Glossaire

  1. Millerandage

    Le millerandage est un défaut de fécondation de la fleur de la vigne – généralement pour des causes météorologiques (pluies, froid) – aboutissant à un avortement partiel des raisins. Les grappes présentent des grains de taille variable et de maturité différente. Les grains millerandés sont petits et sans pépins, mais plus concentrés en sucres.

  2. Minéralisation

    Formation de sels minéraux issue de la transformation de la matière organique : c’est ainsi que les éléments fertilisants deviennent solubles et accessibles aux plantes.

  3. Minéralité

    La minéralité d'un vin est l'expression à la fois quantitative et qualitative de la transformation d'une partie de ses éléments organiques – éléments instables – en éléments minéraux, plus stables, issus de la composante minérale du moût. Cette transformation est évidemment tributaire de la richesse minérale des raisins – et donc notamment du mode cultural – et elle se fait tout au long du processus de vinification et d'élevage, à condition que du soufre ajouté ne vienne pas bloquer le processus. « En œnologie, si les vignerons considéraient la fermentation non par la transformation du sucre en alcool et en gaz carbonique, mais par un phénomène de décomposition de la matière organique, ils auraient une approche différente de leur viticulture et de leurs vinifications. Dans la logique de ce processus, il faut essayer d'avoir au départ des raisins riches en minéraux, lesquels seront libérés par la minéralisation, d'où l'apparition de la composante saline » (David Lefebvre, R&B, supplément au n°100).

  4. Minéraux

    Les minéraux sont des sels puisés essentiellement dans le sol par les racines de la vigne comme le potassium, calcium, magnésium, fer, manganèse, phosphore, chlore, soufre, carbone et silice...
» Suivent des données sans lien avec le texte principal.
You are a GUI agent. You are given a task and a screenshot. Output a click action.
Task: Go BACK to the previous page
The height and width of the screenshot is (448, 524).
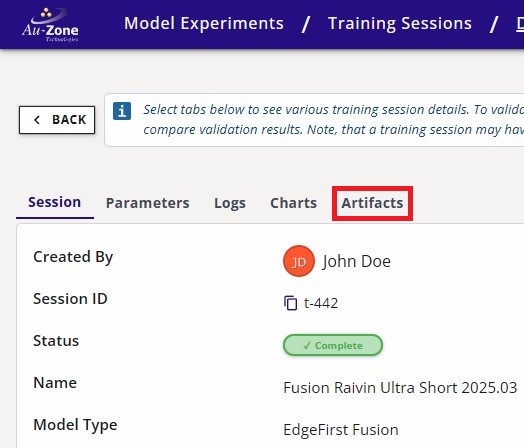57,120
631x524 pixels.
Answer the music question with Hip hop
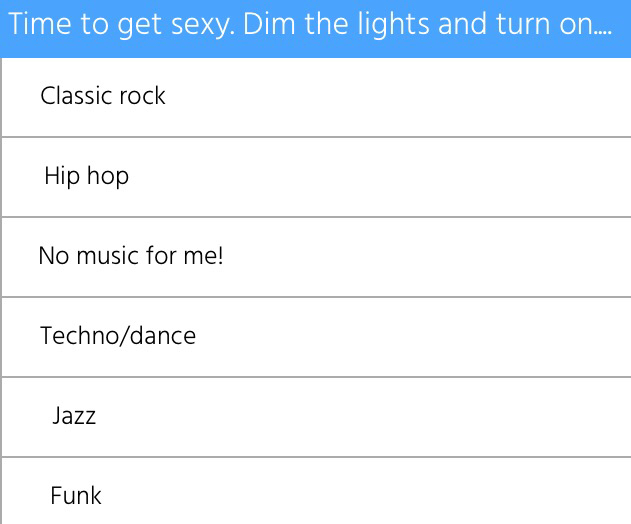(86, 176)
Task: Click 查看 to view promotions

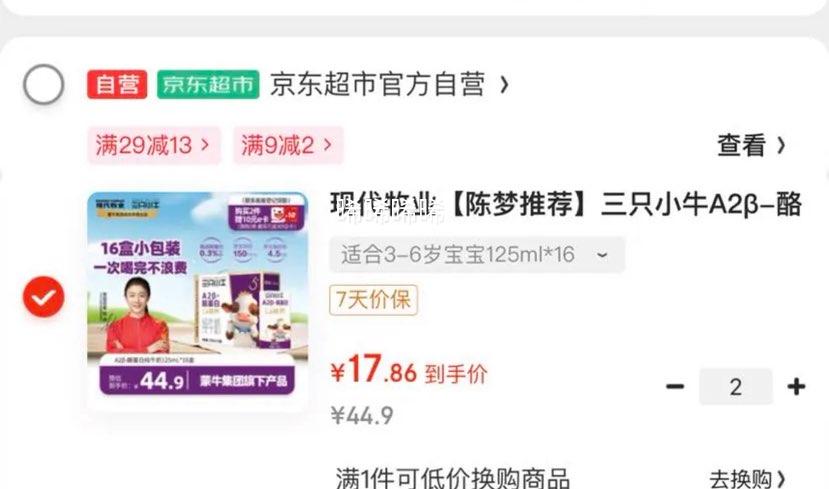Action: pos(741,145)
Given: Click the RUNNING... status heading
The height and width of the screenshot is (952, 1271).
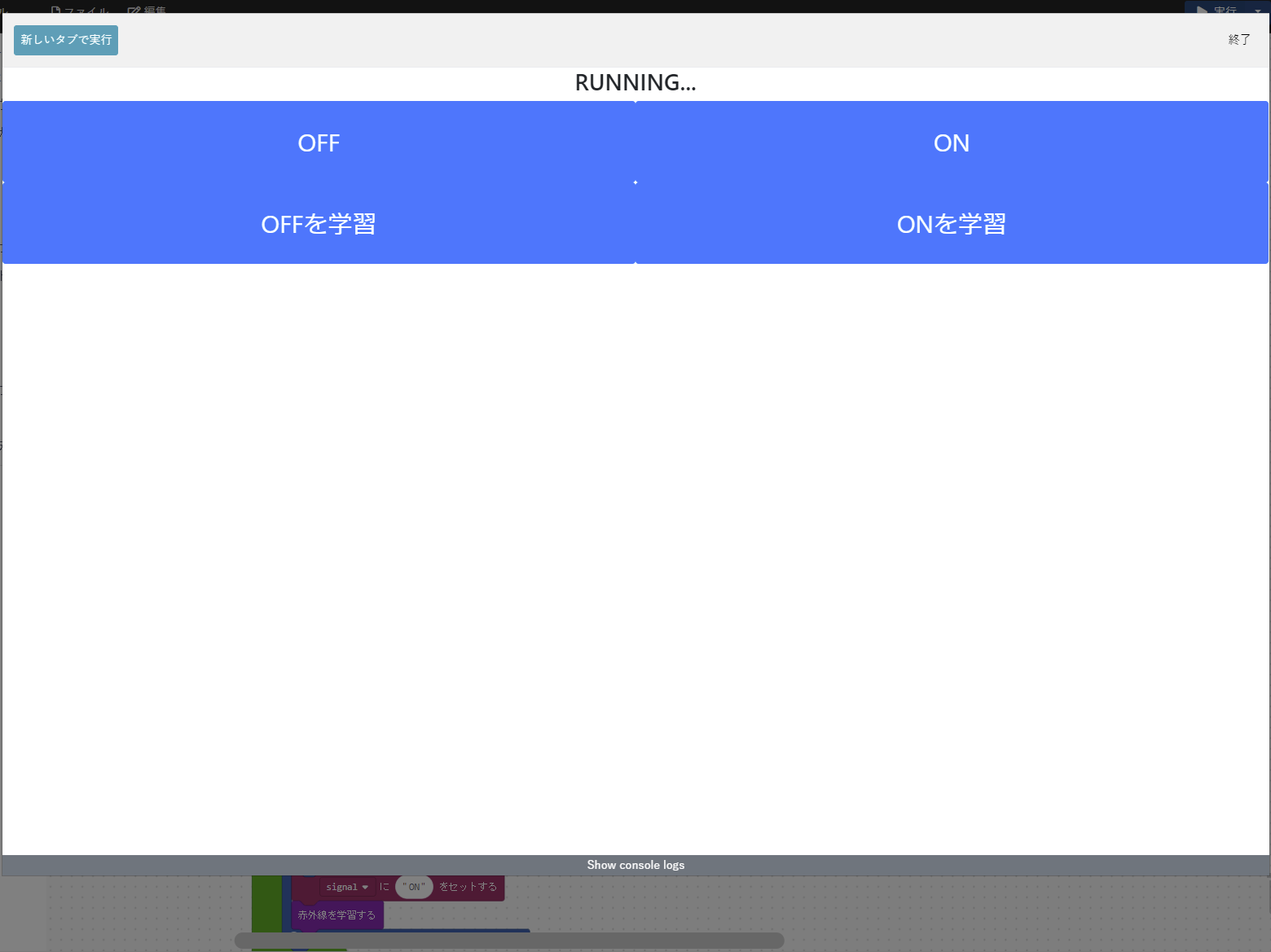Looking at the screenshot, I should pos(636,82).
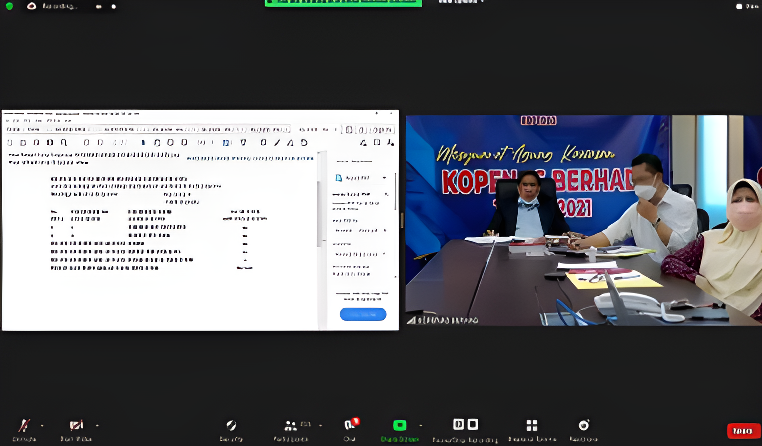Show the Participants panel
This screenshot has height=446, width=762.
click(291, 426)
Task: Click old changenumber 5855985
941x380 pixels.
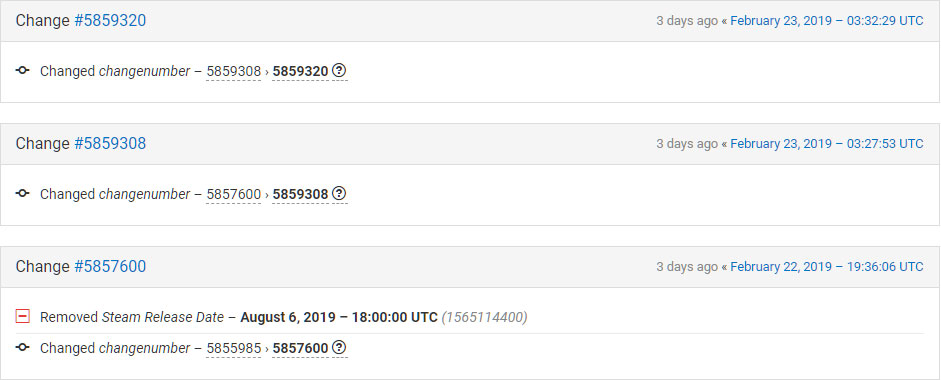Action: point(233,348)
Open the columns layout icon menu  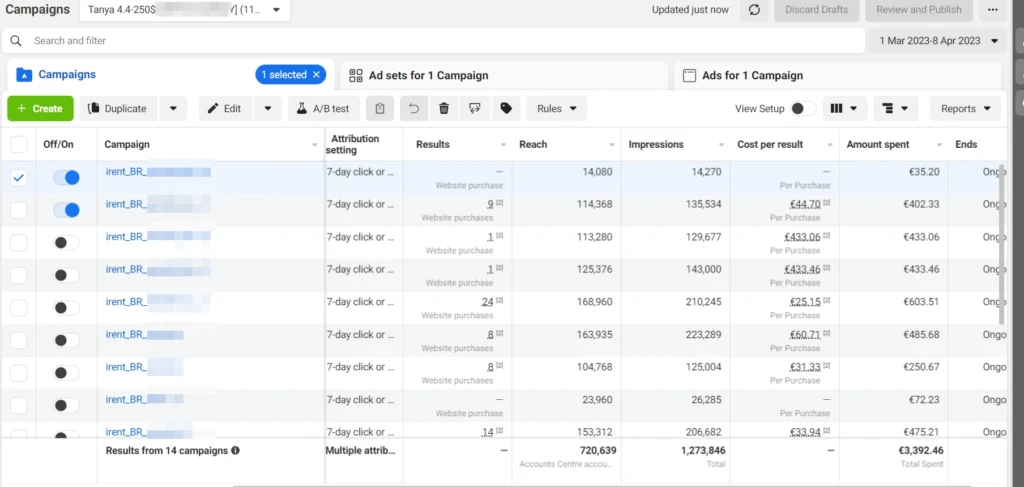click(x=844, y=108)
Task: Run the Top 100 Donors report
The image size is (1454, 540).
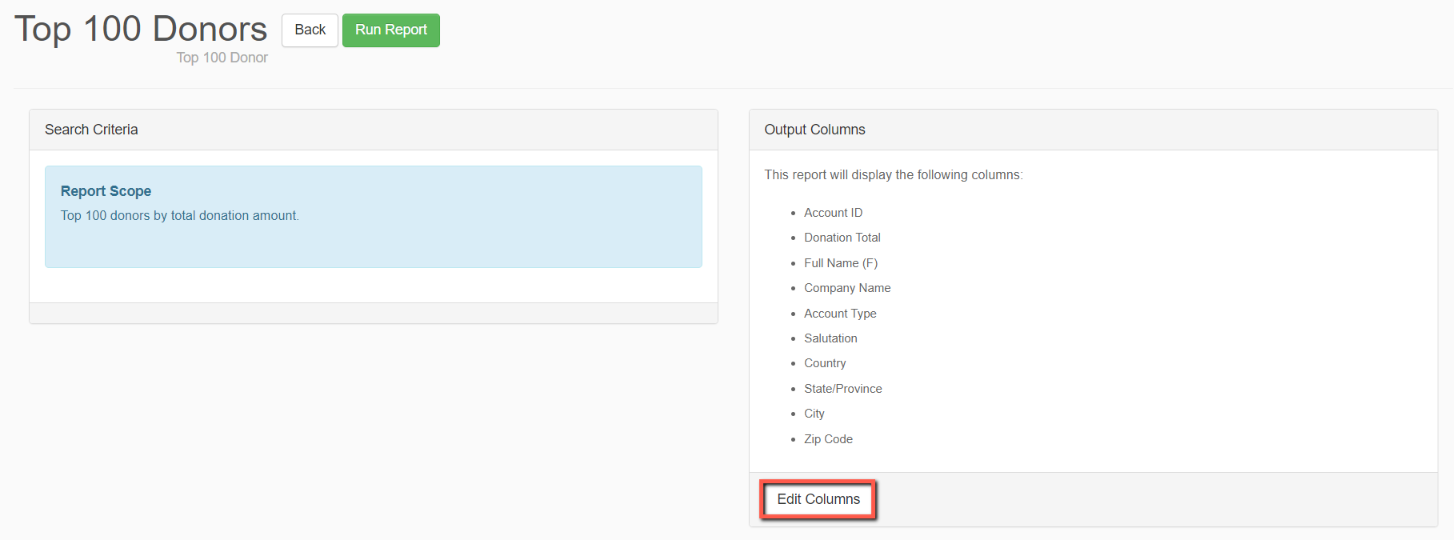Action: point(391,30)
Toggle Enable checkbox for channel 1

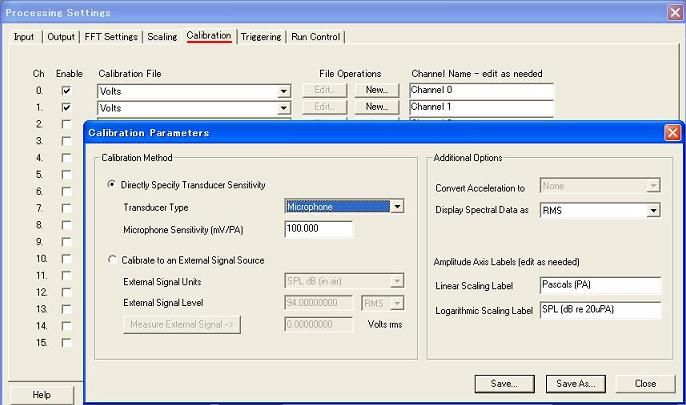[x=66, y=107]
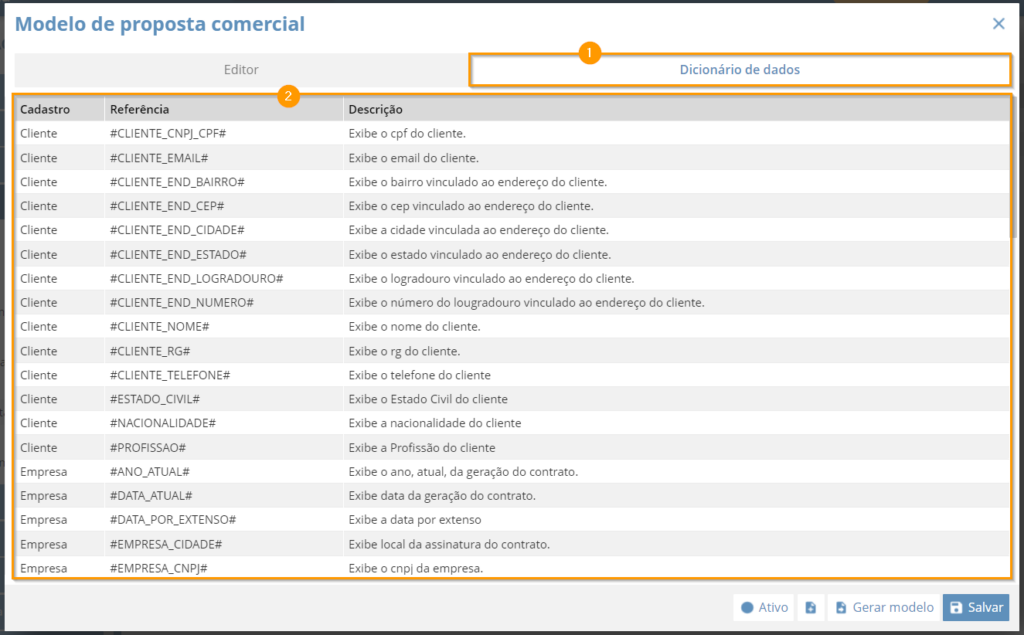Click the document icon button beside Ativo
Viewport: 1024px width, 635px height.
[810, 608]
  5. Moisissures à aspergillus

    Les moisissures à aspergillus (ou Aspergillus niger) est une maladie fongique causée par le champignon aspergillus niger, le symptôme principal est une moisissure noire sur les raisins.

  6. Moraine

    La moraine est un amas de débris minéraux déposé par une nappe de glace ou un glacier.

  7. Mousseux

    Vin effervescent riche en gaz carbonique – pression supérieure à 3 bars – et présentant une mousse abondante à l'ouverture de la bouteille, tel le champagne. Les vins effervescents moins riches en gaz carbonique – entre 1 et 2,5 bars – sont des pétillants.

  8. Mycorhize

    La mycorhize est le résultat d'une relation principalement symbiotique entre un champignon et les racines d'une plante. Les fins fils (“hyphes”) du champignon sont directement reliés aux racines des plantes et assurent un échange d'éléments nutritifs : la plante fournit au champignon des combinaisons de sucres, et le champignon à la plante des éléments minéraux importants. La mycorhize est une composante majeure de la rhizosphère*.

  9. Rancio

    Goût caractéristique de vins issus d'un élevage oxydatif ménagé : notes de noix, de pruneau, de torréfaction, de cacao, etc.

  10. Rendement

    En viticulture, le rendement peut s’entendre de deux façons. Le rendement agronomique désigne le poids de la production de raisin calculé à l’hectare de vigne, exprimé en kg/ha (c’est le cas en Champagne, ou dans des pays comme l'Italie), alors que le rendement viticole – en France le plus couramment pris en compte – fait état du volume de jus calculé en cave à partir de la vendange d’un hectare de vigne, exprimé en hl/ha. Ce dernier varie en fonction du cépage et du millésime. Approximativement, la transposition peut s’évaluer ainsi : tonne/ha x 0,63 = hl/ha. Chaque A.O.C. fixe dans son cahier des charges le rendement maximum autorisé (les vignerons les plus qualitatifs étant la plupart du temps sensiblement en dessous de ces chiffres, en conditions climatiques “normales”). On peut regretter que cette information ne tienne pas compte du nombre de plants de vigne par hectare, chiffre qui varie énormément selon les régions viticoles, entre 4 500 et plus de 10 000 pieds par hectare. Il est évident qu’un rendement de 40hl/ha dans le second cas est, ramené au pied de vigne, ce qui devrait être la norme, bien inférieur à un rendement de 30 hl/ha dans le premier cas.